#### Work instruction:
Count how many lines below contain the word "arrow", then give that number alone.

#### Data records:
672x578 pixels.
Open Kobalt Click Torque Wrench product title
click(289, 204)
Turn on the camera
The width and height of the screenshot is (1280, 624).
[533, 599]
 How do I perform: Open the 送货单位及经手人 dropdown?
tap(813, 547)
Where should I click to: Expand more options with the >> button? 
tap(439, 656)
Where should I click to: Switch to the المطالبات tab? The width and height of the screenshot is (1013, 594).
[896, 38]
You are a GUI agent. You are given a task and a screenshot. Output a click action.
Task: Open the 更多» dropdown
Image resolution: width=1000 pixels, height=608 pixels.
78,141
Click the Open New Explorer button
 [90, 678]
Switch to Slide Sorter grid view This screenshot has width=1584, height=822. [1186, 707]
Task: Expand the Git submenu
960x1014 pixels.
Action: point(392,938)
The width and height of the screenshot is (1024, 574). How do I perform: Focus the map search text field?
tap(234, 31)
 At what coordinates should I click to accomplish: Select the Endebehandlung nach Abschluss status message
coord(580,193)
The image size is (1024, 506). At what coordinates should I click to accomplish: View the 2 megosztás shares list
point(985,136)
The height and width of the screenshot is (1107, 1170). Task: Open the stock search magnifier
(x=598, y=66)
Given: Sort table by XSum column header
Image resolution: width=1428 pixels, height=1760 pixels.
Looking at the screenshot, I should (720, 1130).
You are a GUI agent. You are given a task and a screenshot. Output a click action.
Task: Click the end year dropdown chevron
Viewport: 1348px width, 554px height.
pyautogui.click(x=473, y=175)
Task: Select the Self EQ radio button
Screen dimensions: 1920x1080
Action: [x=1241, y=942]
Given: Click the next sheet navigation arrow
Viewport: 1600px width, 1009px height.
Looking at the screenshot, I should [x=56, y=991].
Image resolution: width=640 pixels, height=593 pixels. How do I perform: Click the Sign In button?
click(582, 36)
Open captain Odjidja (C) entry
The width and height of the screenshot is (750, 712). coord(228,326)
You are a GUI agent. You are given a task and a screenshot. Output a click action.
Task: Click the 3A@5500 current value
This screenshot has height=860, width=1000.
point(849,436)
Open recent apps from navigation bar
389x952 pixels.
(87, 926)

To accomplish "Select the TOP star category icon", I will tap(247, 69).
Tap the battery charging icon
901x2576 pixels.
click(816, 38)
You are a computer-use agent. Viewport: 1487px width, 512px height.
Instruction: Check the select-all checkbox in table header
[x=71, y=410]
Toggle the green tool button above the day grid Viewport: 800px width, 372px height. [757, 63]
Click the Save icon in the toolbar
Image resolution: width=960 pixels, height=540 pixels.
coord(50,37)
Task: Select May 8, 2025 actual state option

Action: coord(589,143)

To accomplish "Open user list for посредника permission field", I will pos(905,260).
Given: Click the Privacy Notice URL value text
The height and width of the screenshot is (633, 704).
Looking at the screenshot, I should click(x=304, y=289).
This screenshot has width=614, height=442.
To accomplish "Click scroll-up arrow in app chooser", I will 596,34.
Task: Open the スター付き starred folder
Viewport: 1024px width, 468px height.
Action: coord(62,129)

#### Answer space:
2